Dataset excerpts
━━━━━━

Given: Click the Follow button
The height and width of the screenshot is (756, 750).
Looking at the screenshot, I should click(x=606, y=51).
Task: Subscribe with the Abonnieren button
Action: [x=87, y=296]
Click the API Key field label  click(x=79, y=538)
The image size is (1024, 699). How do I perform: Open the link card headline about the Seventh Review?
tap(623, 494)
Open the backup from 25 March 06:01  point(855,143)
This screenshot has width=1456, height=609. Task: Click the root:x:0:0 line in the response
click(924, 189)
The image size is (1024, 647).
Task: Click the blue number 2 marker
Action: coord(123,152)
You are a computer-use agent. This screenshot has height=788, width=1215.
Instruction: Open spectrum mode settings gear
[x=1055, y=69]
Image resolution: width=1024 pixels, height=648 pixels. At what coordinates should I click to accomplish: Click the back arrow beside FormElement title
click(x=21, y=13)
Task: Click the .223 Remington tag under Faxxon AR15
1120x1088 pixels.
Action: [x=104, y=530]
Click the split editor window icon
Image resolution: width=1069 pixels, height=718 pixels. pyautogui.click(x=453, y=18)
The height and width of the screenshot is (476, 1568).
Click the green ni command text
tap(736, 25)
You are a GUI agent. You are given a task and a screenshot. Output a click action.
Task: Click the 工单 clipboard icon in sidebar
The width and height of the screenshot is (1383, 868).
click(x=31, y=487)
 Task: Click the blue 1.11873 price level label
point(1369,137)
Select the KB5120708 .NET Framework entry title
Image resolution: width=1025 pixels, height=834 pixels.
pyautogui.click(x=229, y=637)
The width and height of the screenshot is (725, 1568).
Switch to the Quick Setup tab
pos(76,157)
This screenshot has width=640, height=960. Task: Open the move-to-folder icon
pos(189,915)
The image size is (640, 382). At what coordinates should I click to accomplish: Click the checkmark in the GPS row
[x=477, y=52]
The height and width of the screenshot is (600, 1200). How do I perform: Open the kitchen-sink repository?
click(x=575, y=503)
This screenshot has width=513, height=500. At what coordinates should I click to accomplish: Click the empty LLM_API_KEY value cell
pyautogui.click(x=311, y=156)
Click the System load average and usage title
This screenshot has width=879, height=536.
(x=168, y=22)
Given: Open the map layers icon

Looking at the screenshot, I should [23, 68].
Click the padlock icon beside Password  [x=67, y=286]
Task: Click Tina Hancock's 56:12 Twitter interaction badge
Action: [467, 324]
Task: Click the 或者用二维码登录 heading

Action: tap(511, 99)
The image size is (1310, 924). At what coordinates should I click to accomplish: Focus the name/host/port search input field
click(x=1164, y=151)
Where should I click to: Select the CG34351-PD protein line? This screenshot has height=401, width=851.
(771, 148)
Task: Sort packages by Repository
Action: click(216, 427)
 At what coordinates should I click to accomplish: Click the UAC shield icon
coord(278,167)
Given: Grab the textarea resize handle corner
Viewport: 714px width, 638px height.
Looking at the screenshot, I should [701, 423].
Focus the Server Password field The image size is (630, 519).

━━━━━━

● BRIEF
Whenever "agent" occurs in a line above, copy that line.

● SOLUTION
You are a computer-use agent. This screenshot has height=788, width=1215.
You are a GUI agent. You are given a task and a screenshot. Output a click action.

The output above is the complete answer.